- _What you are asked to do_
Only the lines from the one containing "The image size" through the end of the material should be printed, exactly as they appear. Leave out pictures.

- _Exercise data_
┄┄┄┄┄┄┄┄┄┄┄┄┄┄┄┄┄┄┄┄

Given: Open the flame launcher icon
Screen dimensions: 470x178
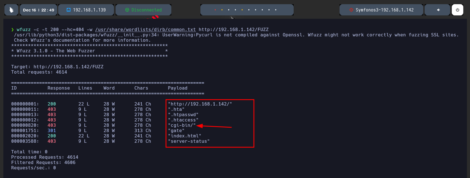Looking at the screenshot, I should (x=11, y=10).
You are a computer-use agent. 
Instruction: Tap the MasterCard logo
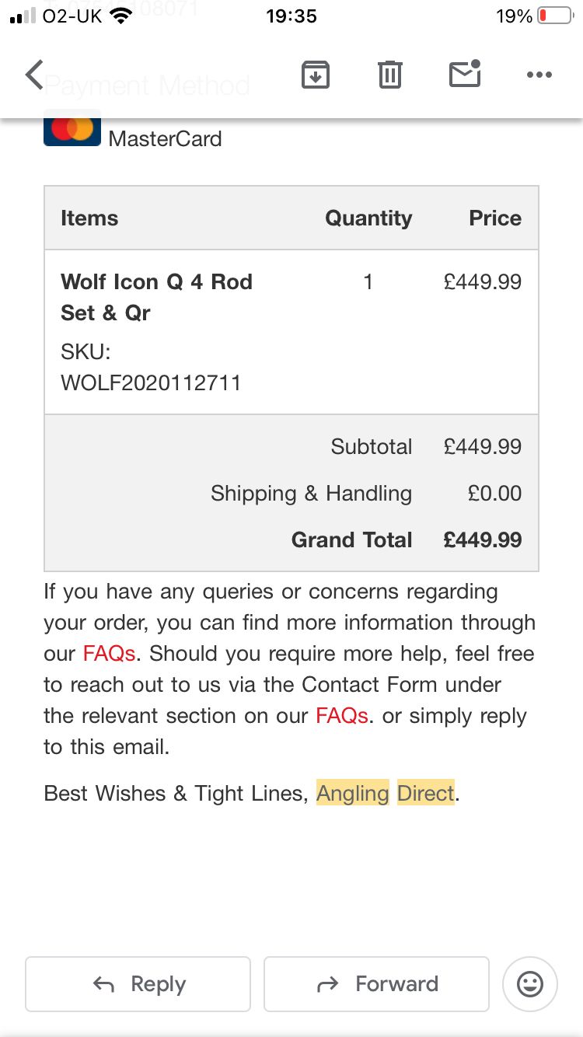point(72,131)
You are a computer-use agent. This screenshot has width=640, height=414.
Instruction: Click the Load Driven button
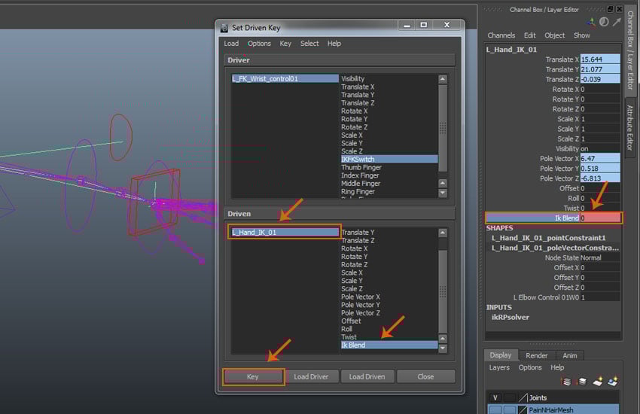point(368,376)
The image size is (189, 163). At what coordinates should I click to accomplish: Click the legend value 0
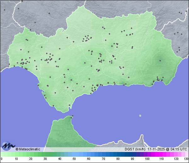click(x=2, y=159)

┄┄┄┄┄┄┄┄┄┄┄┄┄┄┄┄┄┄┄┄

- _Written answer_
The image size is (189, 163). At what coordinates should I click to accomplish: Click the legend value 0
click(x=2, y=159)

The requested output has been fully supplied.